Segment Start: TASK DATA
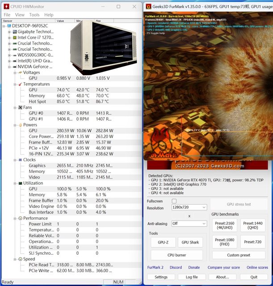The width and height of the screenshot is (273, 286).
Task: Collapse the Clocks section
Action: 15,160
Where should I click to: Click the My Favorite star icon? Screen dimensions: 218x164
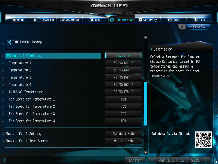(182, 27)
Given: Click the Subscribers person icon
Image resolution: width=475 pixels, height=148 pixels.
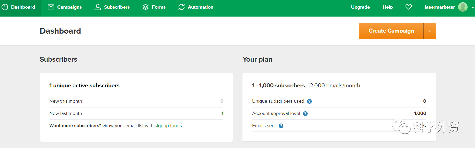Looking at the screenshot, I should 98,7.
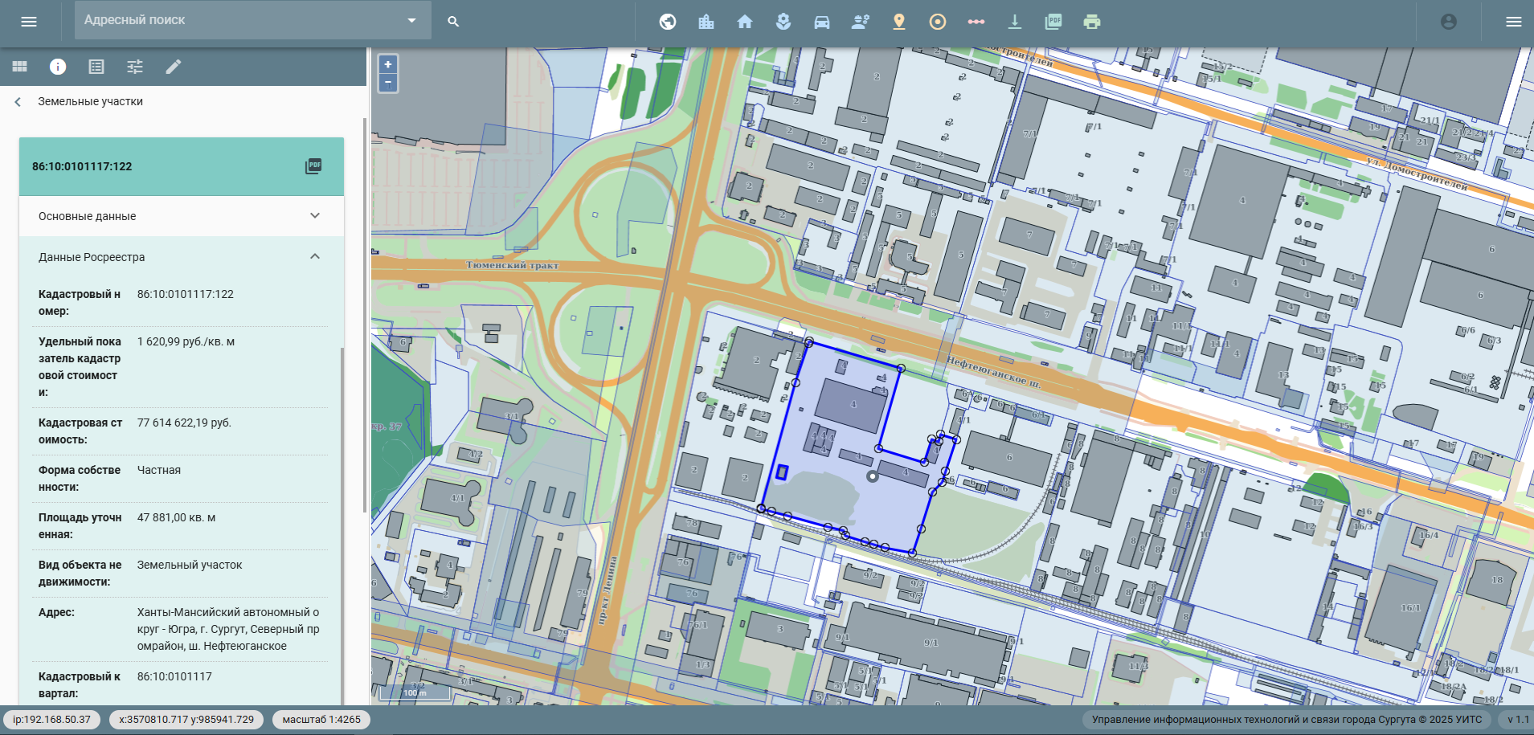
Segment End: TASK DATA
--- EXERCISE GOAL ---
Starting at the line that contains "Image resolution: width=475", reproduce each line exactly through the end of the entries above, leaving every picture out.

--- THE COMPLETED TASK ---
Image resolution: width=475 pixels, height=148 pixels.
Looking at the screenshot, I should 98,7.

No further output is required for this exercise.